### Problem details
Scan the records for "computer". Show the matching lines.

### Information shown
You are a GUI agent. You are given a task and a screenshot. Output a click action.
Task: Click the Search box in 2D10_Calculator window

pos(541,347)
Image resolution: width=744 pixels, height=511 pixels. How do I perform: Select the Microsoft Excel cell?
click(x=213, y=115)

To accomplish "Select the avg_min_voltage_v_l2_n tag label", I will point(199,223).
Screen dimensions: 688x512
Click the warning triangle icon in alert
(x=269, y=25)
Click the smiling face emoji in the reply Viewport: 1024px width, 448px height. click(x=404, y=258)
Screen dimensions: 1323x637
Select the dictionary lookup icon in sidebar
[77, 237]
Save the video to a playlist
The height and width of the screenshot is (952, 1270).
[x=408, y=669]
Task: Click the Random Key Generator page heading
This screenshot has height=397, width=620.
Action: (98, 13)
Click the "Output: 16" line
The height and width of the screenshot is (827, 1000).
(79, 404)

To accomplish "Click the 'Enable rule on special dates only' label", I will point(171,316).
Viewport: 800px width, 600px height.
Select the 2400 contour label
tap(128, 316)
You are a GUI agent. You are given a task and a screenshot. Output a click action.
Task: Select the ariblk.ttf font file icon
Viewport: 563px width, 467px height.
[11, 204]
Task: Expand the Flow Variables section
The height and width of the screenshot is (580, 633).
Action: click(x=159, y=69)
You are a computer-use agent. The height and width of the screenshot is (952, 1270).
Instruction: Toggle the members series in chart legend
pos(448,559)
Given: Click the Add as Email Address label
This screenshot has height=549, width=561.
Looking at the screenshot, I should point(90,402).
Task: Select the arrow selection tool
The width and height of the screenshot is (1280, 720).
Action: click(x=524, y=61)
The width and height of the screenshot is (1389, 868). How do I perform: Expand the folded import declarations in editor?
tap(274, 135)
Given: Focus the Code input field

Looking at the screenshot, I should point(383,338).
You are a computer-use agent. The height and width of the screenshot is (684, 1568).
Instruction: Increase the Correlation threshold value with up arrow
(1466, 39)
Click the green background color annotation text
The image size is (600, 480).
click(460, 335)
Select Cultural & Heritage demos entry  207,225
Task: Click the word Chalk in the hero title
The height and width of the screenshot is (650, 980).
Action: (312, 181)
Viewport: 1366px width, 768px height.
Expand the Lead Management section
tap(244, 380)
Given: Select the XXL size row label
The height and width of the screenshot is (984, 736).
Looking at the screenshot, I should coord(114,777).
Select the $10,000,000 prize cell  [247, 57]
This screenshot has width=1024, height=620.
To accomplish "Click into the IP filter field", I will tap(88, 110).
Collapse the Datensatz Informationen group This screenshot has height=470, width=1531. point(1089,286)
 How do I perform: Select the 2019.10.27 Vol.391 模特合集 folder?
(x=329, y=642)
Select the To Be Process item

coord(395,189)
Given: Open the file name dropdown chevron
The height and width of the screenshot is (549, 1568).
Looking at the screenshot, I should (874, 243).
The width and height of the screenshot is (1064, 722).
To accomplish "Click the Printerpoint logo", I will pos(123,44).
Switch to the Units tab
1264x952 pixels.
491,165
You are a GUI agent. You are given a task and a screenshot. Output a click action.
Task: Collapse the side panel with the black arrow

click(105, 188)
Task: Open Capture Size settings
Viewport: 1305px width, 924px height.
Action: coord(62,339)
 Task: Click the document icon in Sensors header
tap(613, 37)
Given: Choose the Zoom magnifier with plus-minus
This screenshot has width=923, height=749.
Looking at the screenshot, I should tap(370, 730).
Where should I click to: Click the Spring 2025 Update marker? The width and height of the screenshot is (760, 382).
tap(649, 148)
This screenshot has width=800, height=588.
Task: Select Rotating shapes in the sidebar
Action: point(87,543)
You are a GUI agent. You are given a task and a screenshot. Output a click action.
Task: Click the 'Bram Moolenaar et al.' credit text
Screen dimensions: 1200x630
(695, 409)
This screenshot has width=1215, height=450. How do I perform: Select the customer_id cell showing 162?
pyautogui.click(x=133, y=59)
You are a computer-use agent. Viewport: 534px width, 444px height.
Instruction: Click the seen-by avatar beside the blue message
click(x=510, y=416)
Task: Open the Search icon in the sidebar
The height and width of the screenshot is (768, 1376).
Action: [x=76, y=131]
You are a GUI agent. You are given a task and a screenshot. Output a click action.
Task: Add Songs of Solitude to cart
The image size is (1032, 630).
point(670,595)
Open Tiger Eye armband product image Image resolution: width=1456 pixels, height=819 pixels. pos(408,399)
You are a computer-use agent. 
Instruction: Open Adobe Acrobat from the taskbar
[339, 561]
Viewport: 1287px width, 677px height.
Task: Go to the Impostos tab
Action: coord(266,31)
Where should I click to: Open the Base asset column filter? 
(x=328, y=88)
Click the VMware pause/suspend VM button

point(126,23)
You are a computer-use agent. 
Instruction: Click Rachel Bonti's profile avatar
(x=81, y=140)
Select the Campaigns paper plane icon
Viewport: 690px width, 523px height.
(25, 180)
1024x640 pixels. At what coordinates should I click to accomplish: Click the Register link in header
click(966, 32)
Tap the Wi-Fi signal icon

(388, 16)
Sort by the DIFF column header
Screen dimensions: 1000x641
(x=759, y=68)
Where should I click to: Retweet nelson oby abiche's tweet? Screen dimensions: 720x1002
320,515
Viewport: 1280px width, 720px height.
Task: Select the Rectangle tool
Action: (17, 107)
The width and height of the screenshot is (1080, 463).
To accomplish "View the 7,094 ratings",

### Solution to this problem
You are a computer-use agent. The height and width of the screenshot is (952, 1270).
You are a computer-use agent. The height and width of the screenshot is (684, 1568).
You are a computer-use agent. Viewport: 534px width, 444px height.
You are a computer-use agent. 
You are a computer-use agent. 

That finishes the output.